Bal, "Menderes, arkadaşlarının cesur olduğunu söylüyordu. Bizim arkadaşlarımız da en az Menderes'in etrafındakiler kadar cesur. Üzerimizde o dönemkinden daha fazla bir baskı var. Patronlara, gazete yayın yönetmenlerine ekranlara çıkarılmamamız için telefon ediliyor, işadamları yakınımızdan uzaklaştırılmaya çalışılıyor. Bu millet bilsin ki bizim havuzumuz yok, kirli para yok burda." dedi.
Demokratik Gelişim Partisi (DGP) Genel Başkanı ve Kütahya Milletvekili İdris Bal, partisinin genel merkez binasını Ankara'da düzenlenen törenle açtı. Açılışta konuşan İdris Bal, bu yola milletin desteğiyle çıktıklarını söyledi. Sağcı-solcu, Alevi-Sünni demeden, gayri müslüm-müslim demeden vatandaşların önlerine geçtiğini ve durmamalarını söylediğini dile getiren Bal, "Hırsızlardan korkan namerttir. Yolsuzluk karşısında yargıya çıkmaktan korkanlardan korkan namerttir dedik ve bu yola çıktık." ifadelerini kullandı.
Menderes'in arkadaşlarının cesur olduğunu söylediğini aktaran Bal, kendi arkadaşlarının da en az Menderes'in etrafındakiler kadar cesur olduğunu kaydetti. Üzerlerinde o dönemkinden daha fazla bir baskının olduğunu savunan Bal, patronlara, gazete yayın yönetmenlerine ekranlara çıkarılmaması için telefon edildiğini, işadamlarının tehdit edildiğini kaydetti. Arkalarında millet olduğunu belirten Bal, "Cesur bir şekilde hırsızlığa, arsızlığa, yolsuzluğa hayır dedik ve hayır demeye devam edeceğiz. Kutuplaşmaya, iftira terörüne, silahlı teröre, medyaya baskıya, bir Başbakanın çıkıp gazete patronunu ağlatmasına, Alo Fatih'lere, devletimizin genleriyle oynanmasına hayır dedik, hayır demeye devam edeceğiz. Korkarsak namerdiz. Korkakların bizim yanımızda yeri yoktur, herkes bunu böyle bilsin." diye konuştu.

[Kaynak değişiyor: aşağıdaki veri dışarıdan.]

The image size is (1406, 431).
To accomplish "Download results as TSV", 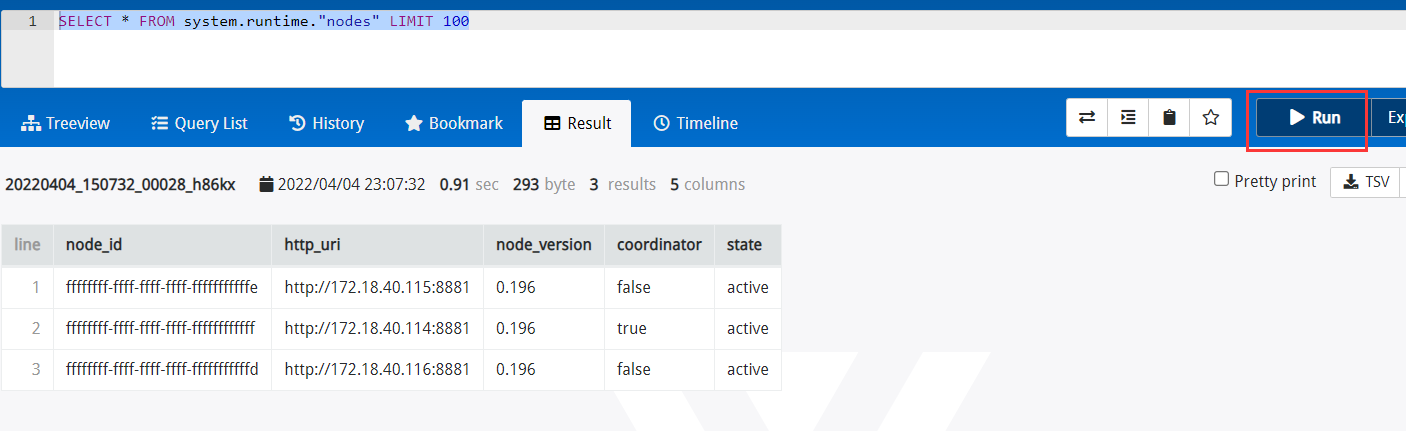I will 1365,182.
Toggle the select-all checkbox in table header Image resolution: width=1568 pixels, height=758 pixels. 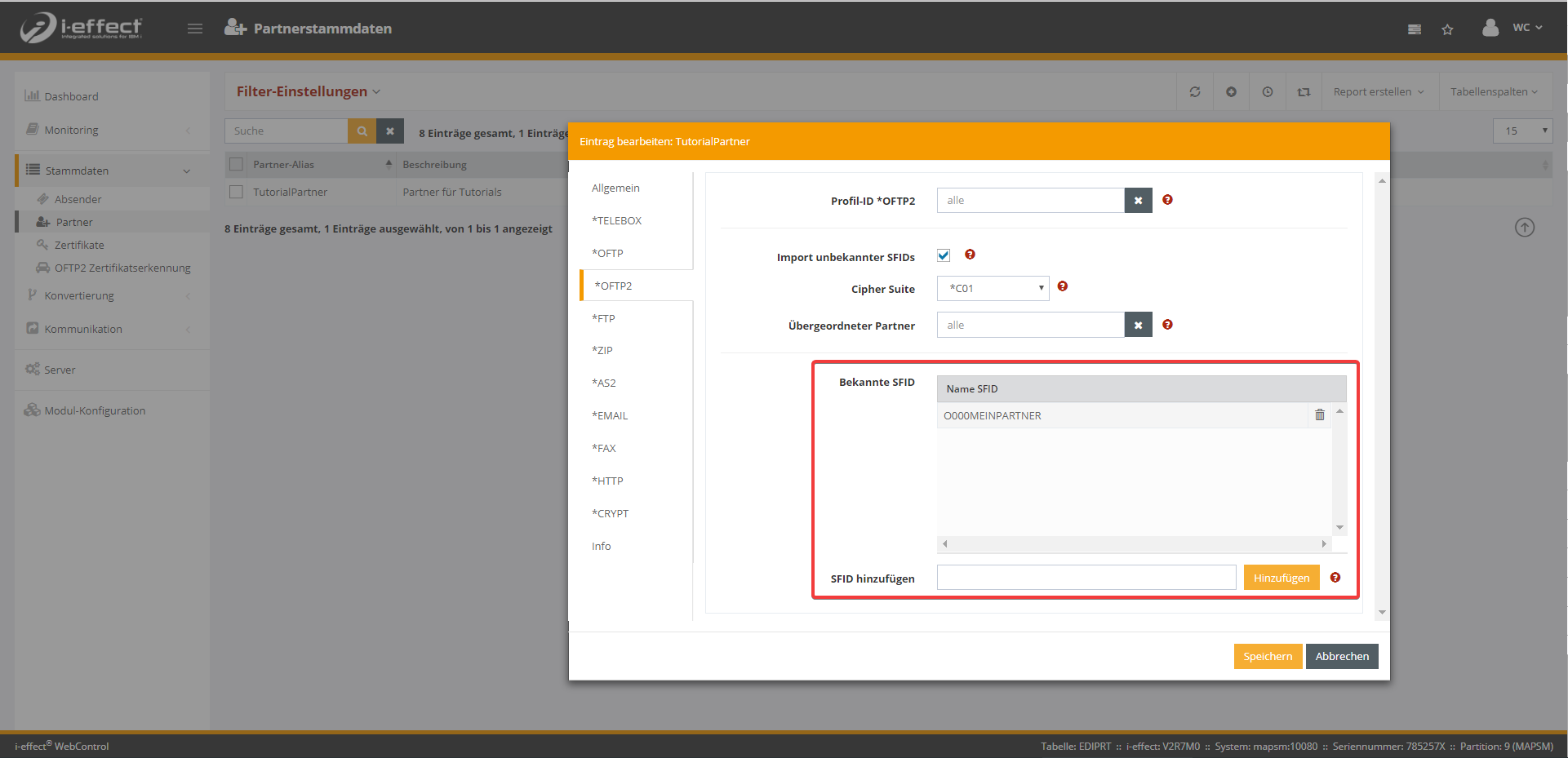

Karşılarında, milli ve dini değerleri kullanan bir iktidar olduğunu dile getiren DGP Genel Başkanı İdris Bal, ancak toplumda itibarlarının olmadığını vurguladı. Sulh Ceza Mahkemelerinin AK Parti'nin İstiklal Mahkemeleri olduğunu dile getiren Bal, bu mahkemelerin AK Parti'yi kızdıranları yargılamak için kurulmuş mahkemeler olduğuna dikkat çekti. Fişleme, dinleme, dindara baskı diyen iktidarın şimdi bunların hepsini kendisinin yaptığını ifade eden Bal, Risale-i Nurların bile yasaklandığını, insanların kutuplaştırıldığını, sermayenin ayrıştırıldığını, 28 Şubatçıların yaptıklarının yapıldığını söyledi. Bu büyünün sonuna kadar gitmeyeceğini kaydeden Bal, bir gün bu yapılanların hukuk içinde hesabının verileceğini, bu suistimallere dur yemek için yola çıktıklarını belirtti.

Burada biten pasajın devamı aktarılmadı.